[lbo-talk] Lynne Stewart charged again

John Mage jmage at panix.com
Sat Nov 22 16:51:46 PST 2003


Michael Pollak wrote:

> [This seems a little police state-ish. John Mage, are you still on

> her case?

a consultant, within the privilege.

> I don't understand how you can make charges like this ... without

> using essentially the same sort of patriot act justification as in

> the case that got thrown out.

Yes, there does not seem to be any articulable (in the sense of readily expressable) difference in this charge under 2339A as to the question of how a lawyer would be able to tell the difference between defending a client and "material support" for that client - the grounds of the constitutional vagueness for which the charges under 2339B were dismissed.

The charges can be made because the Injustice Department can indict - in our shorthand - a ham sandwich. How they can persuade Judge Koettl that they are not engaged in spitting upon his prior opinion is less clear - perhaps they can make a convincing showing that they meant him no disrespect but merely had not understood a thing he had written.

The new charges are a conspiracy to conspire, piling inchoate offense on inchoate offense until reels the mind.

There was once a defense called "vindictive prosecution" - and with the Injustice department saying in open court that there is no new evidence to support the superceding, and charging Lynne on charges indistinguishable from those thrown out (as to the grounds on which they were thrown out), this would be a pretty clear case. But the defense, like the 4th Amendment, may no longer exist.

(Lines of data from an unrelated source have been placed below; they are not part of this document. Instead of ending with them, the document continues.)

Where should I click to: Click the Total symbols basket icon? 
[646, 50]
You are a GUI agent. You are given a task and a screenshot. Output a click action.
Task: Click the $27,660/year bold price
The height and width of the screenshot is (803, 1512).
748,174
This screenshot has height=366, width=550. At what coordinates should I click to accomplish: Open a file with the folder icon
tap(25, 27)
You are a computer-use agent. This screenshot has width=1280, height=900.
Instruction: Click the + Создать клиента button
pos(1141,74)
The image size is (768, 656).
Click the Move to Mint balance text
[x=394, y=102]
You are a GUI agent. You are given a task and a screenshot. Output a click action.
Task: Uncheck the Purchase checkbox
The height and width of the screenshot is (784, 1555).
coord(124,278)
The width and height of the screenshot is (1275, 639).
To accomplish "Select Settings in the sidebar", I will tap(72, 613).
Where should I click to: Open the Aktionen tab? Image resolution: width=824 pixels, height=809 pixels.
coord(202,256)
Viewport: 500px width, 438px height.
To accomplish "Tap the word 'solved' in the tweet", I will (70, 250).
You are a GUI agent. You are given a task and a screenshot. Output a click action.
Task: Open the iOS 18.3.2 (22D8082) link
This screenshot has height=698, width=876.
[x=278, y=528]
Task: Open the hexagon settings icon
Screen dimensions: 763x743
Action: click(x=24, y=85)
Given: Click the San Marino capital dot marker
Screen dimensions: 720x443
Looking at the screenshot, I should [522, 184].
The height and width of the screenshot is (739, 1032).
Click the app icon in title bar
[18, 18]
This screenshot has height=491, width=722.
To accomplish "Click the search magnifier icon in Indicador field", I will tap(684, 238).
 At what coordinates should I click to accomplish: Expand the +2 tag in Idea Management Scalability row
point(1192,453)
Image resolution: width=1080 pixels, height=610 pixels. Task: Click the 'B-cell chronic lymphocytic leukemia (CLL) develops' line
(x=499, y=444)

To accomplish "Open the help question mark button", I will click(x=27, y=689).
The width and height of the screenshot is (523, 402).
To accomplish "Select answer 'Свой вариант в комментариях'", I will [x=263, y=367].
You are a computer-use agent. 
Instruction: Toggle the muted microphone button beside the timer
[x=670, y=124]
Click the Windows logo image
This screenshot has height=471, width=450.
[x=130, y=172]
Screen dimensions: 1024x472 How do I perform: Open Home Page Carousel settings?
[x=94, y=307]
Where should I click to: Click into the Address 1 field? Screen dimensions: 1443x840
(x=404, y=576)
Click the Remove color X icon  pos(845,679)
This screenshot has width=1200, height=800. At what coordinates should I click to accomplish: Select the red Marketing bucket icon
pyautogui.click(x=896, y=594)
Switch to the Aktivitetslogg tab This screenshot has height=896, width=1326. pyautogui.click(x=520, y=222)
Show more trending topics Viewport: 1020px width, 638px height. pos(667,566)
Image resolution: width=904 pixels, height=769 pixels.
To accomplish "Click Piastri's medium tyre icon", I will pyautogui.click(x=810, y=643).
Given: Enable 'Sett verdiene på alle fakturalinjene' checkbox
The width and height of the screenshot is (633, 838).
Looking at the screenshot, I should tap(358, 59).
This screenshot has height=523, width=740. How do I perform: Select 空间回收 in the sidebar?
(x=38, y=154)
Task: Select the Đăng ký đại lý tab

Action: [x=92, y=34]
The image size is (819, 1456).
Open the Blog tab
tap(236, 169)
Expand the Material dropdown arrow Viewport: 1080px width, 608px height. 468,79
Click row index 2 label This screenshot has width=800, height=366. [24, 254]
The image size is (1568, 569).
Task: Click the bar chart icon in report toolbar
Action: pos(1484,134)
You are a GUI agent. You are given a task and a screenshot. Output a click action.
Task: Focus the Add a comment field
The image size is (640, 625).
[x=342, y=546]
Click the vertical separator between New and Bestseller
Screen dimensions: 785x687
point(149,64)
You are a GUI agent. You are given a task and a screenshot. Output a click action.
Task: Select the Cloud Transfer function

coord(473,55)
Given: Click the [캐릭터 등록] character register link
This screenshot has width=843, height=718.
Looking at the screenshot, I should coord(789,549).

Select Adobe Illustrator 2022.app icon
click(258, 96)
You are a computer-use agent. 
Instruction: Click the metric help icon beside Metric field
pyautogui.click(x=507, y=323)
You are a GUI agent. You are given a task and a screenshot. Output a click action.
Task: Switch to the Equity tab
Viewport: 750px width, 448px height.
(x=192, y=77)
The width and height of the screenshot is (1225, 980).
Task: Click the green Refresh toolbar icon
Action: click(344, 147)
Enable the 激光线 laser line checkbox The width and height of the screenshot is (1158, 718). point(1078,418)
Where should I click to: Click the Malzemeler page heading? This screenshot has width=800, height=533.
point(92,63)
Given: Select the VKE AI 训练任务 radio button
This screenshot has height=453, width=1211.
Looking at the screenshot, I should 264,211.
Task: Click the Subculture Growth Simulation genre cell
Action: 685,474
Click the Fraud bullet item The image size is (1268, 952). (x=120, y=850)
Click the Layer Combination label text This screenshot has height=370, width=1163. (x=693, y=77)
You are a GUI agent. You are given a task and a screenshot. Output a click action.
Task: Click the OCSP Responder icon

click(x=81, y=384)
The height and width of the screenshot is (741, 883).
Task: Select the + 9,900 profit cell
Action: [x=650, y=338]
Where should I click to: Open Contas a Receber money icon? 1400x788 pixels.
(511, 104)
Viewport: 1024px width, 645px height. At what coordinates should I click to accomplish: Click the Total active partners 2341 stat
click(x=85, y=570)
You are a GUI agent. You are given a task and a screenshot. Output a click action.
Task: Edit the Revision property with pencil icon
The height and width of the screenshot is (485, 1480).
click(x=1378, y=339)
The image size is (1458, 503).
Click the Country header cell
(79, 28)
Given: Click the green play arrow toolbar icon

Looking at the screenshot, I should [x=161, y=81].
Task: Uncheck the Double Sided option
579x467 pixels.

> [BTW, while we're on the subject: the rule that allowed the Feds to

> monitor her lawyer/client conversations in the first place -- is that

> technically part of the Patriot Act? Or is it just one of many

> terrible laws passed in the wake of 9/11 that many of us think of as

> part of the Patriot Act but which are actually separate from it --

> and not sunsetted?]

The claim to supercede the attorney-client privilege is based on the Foreign Surveillance Act ("FISA") of 1978, a police state piece of legislation of the Carter Administration. A good analysis of FISA (written shortly before it was yet further broadened) is available at <http://www.eff.org/Privacy/Surveillance/Terrorism/fisa_faq.html> The surveillance in violation of the attorney-clent privilege was initiated not only before the Patriot Act was passed, but by the prior administration. The police state is bipartisan.

The regs Justin referred to are the Special Administrative Measures ("SAMS") pursuant to which the US tortures some of its many many prisoners by denying them all contact with the outside world, and to which Lynne is accused of having falsely promised to conform her conduct as a prior condition to being permitted to provide counsel to her imprisoned client.